Second, avoiding gluten when you don’t need to can be dangerous. One study published in Harvard Heath Publishing found that going gluten-free when it’s not medically necessary can cause nutritional deficiencies, including a lack of iron, thiamine, calcium, folate, phosphorus, zinc, and especially, B vitamins. It also notes that whole wheat is a major source of dietary fiber, which the bowels need to function properly. When abstaining from gluten, this lack of fiber contributes to the higher cardiovascular heart risk found in other studies, according to a report published last year in BMJ (formerly the British Medical Journal).

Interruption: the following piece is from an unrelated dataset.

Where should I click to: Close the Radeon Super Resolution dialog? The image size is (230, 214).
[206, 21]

Finally, another study published recently that followed nearly 200,000 U.S. health professionals over 30 years, found that those following a gluten-reduced or gluten-free diet showed a slightly higher risk of developing type 2 diabetes over the study period.

 

It could be fructan sensitivity

But what about those who insist they feel so much better after reducing or eliminating gluten from their diet? It could be because in the process they’ve also reduced their consumption of fructans, a carbohydrate composed of chains of fructose. But just as most people are not truly gluten-intolerant, neither are most of us fructan-sensitive.

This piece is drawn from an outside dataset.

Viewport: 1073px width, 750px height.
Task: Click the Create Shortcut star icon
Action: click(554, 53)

Wheat comprises approximately 70 percent of the fructans we consume. (Fructans should not be confused with fructose, a natural sugar found in whole fruits, and often used in a sweetener for processed foods.) When those who believe they are gluten-intolerant eliminate wheat from their diet, they are also reducing the amount of fructans they consume, so this may be responsible for their reduction in symptoms. But fructans occur in many other foods, as well. They are not only found in wheat, but also rye, oats, barley, chickpeas, bananas, onions, lettuce, garlic, leeks, artichokes, and asparagus.

Humans don’t possess the enzyme required to digest fructans, so they are fermented in the gastrointestinal tract. This is not a problem for most people, but some can experience unpleasant or even painful symptoms with a high intake of fructans.

 

Fructan-related symptoms

Here are some of the symptoms that have been associated with fructan sensitivity:

  • gas
  • bloating
  • abdominal discomfort or pain
  • constipation
  • diarrhea
  • nausea
  • cramps

Notice that these are the same symptoms so often associated with supposed gluten intolerance, as well as irritable bowel syndrome (IBS) and many other similar conditions. In addition, as you can see from the list above, eliminating all fructan-containing foods would have many of the same health consequences as adhering to a gluten-free diet.

 

Fructan benefits

Fructans contain prebiotics, necessary to maintain good bacteria in the gut. They also help maintain the immune system and healthy blood sugar levels, as well as conferring antioxidant benefits. The fiber contained in fructans (mainly inulin) has been shown to lower the risk of cardiovascular disease, high blood pressure, diabetes, and obesity. Thus, eliminating all fructans from the diet without medical guidance can have long-term—and possibly serious—health consequences.

That’s why it’s best not to self-diagnose such problems, but to let us help you determine the precise cause of your symptoms and design a treatment plan for addressing them.